## [Required action]
Output every record word for word.

## [Exercise materials]
+ + +

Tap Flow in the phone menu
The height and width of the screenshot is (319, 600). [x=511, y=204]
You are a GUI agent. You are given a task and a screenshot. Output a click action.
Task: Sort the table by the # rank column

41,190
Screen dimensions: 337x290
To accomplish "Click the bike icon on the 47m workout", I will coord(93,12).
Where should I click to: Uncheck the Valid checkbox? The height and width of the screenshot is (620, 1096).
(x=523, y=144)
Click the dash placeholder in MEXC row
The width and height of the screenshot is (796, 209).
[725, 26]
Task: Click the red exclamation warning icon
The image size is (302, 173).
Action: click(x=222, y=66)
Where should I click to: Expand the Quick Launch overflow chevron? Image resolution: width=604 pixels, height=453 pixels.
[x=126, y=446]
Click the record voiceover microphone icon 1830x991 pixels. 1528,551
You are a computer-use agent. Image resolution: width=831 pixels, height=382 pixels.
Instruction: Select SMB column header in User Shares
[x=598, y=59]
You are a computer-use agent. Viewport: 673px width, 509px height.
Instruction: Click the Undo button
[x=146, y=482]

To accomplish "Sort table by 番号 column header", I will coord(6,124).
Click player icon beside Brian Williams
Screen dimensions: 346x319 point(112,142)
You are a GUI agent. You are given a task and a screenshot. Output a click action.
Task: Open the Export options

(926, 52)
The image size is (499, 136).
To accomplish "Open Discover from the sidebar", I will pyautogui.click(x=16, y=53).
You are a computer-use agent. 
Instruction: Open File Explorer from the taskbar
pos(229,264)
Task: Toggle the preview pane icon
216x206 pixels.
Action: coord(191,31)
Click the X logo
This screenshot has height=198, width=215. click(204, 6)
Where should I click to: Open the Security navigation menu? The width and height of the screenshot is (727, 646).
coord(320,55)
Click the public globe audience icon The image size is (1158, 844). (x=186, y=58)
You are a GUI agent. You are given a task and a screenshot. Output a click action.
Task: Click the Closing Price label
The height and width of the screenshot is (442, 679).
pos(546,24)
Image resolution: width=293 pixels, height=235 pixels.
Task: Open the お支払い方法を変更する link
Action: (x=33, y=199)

+ + +

## [Written response]
Tap Flow in the phone menu
The height and width of the screenshot is (319, 600). [x=511, y=204]
You are a GUI agent. You are given a task and a screenshot. Output a click action.
Task: Sort the table by the # rank column

41,190
Screen dimensions: 337x290
To accomplish "Click the bike icon on the 47m workout", I will coord(93,12).
Where should I click to: Uncheck the Valid checkbox? The height and width of the screenshot is (620, 1096).
(x=523, y=144)
Click the dash placeholder in MEXC row
The width and height of the screenshot is (796, 209).
[725, 26]
Task: Click the red exclamation warning icon
The image size is (302, 173).
Action: click(x=222, y=66)
Where should I click to: Expand the Quick Launch overflow chevron? Image resolution: width=604 pixels, height=453 pixels.
[x=126, y=446]
Click the record voiceover microphone icon 1830x991 pixels. 1528,551
You are a computer-use agent. Image resolution: width=831 pixels, height=382 pixels.
Instruction: Select SMB column header in User Shares
[x=598, y=59]
You are a computer-use agent. Viewport: 673px width, 509px height.
Instruction: Click the Undo button
[x=146, y=482]

To accomplish "Sort table by 番号 column header", I will coord(6,124).
Click player icon beside Brian Williams
Screen dimensions: 346x319 point(112,142)
You are a GUI agent. You are given a task and a screenshot. Output a click action.
Task: Open the Export options

(926, 52)
The image size is (499, 136).
To accomplish "Open Discover from the sidebar", I will pyautogui.click(x=16, y=53).
You are a computer-use agent. 
Instruction: Open File Explorer from the taskbar
pos(229,264)
Task: Toggle the preview pane icon
216x206 pixels.
Action: coord(191,31)
Click the X logo
This screenshot has height=198, width=215. click(204, 6)
Where should I click to: Open the Security navigation menu? The width and height of the screenshot is (727, 646).
coord(320,55)
Click the public globe audience icon The image size is (1158, 844). (x=186, y=58)
You are a GUI agent. You are given a task and a screenshot. Output a click action.
Task: Click the Closing Price label
The height and width of the screenshot is (442, 679).
pos(546,24)
Image resolution: width=293 pixels, height=235 pixels.
Task: Open the お支払い方法を変更する link
Action: (x=33, y=199)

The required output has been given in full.